[RECORD EXCERPTS — start]

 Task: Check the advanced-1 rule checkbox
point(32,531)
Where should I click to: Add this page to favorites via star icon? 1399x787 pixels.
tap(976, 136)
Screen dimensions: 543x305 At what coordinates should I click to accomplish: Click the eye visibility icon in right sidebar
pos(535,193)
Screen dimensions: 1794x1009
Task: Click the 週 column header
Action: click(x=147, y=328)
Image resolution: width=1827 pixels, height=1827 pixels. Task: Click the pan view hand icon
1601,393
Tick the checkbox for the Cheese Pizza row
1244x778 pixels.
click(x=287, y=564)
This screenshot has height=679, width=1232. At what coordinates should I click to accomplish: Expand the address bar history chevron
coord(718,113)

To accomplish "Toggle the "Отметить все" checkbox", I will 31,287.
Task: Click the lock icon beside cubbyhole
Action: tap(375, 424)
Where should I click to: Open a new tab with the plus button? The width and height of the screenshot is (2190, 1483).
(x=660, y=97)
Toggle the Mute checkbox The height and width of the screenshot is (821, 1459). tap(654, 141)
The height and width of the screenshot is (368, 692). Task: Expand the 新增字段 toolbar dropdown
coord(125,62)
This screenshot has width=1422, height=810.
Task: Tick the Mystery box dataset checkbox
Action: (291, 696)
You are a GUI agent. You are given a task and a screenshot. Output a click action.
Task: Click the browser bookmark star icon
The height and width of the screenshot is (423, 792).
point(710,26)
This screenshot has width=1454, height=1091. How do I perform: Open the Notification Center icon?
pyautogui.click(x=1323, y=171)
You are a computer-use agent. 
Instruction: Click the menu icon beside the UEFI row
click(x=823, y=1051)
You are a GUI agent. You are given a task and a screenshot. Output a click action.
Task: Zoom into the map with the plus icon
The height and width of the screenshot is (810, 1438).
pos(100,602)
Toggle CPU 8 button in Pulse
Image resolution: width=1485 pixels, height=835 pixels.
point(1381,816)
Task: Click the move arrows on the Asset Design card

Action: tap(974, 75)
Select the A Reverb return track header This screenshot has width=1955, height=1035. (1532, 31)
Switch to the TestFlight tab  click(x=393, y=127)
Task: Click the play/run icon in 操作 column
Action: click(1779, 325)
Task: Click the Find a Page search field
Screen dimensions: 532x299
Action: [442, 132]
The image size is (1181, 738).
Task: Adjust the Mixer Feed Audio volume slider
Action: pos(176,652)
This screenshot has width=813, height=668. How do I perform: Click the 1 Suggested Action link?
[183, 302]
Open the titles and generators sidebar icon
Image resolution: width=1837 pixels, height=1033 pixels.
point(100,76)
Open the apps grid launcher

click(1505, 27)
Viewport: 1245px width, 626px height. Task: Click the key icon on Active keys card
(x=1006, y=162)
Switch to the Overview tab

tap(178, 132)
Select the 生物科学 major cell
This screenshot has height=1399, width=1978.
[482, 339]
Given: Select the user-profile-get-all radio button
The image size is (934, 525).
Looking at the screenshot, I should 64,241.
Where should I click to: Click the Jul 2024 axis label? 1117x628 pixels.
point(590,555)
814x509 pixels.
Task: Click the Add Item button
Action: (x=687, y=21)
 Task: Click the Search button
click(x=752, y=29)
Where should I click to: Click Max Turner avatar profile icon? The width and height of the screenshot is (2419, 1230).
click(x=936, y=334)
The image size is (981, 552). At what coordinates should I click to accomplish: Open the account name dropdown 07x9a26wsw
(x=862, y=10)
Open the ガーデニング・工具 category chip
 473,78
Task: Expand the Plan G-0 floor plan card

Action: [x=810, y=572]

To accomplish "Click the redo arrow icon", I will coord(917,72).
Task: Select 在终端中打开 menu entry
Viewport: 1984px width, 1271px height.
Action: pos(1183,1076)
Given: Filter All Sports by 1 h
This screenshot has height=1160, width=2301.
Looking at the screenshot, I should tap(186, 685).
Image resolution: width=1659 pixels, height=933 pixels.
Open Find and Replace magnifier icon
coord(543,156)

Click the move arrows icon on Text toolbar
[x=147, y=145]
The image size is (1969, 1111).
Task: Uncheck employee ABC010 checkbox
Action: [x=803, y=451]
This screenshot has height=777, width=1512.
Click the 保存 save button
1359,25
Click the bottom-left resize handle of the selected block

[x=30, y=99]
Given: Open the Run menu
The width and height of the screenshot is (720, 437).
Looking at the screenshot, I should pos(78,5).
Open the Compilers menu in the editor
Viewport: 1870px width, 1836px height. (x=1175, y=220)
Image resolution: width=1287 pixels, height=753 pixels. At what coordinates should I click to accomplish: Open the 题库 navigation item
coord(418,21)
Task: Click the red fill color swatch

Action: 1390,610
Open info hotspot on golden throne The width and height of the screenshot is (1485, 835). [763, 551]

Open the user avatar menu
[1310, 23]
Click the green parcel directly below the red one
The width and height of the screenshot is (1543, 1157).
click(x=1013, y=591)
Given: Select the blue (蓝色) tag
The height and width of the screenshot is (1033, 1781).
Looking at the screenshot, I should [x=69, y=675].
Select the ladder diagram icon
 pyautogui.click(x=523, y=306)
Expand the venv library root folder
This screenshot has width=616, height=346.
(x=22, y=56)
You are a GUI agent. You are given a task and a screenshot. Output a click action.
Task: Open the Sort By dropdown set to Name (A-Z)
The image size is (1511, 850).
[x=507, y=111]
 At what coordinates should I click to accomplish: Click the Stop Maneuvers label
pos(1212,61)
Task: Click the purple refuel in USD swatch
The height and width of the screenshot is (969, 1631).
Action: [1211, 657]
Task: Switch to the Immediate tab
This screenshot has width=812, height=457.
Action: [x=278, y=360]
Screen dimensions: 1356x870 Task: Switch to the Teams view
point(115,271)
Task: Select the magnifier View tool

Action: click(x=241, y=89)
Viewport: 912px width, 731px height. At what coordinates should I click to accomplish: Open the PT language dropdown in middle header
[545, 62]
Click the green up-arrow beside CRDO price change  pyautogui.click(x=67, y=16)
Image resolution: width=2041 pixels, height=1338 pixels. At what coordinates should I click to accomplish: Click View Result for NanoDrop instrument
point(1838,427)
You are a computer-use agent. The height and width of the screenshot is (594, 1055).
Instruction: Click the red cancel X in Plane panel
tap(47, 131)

[RECORD EXCERPTS — finish]

Beginning with the line containing "You are a computer-use agent. The" and ending with the last line of the listing above, return every line exactly and nothing else.

You are a computer-use agent. The height and width of the screenshot is (594, 1055).
Instruction: Click the red cancel X in Plane panel
tap(47, 131)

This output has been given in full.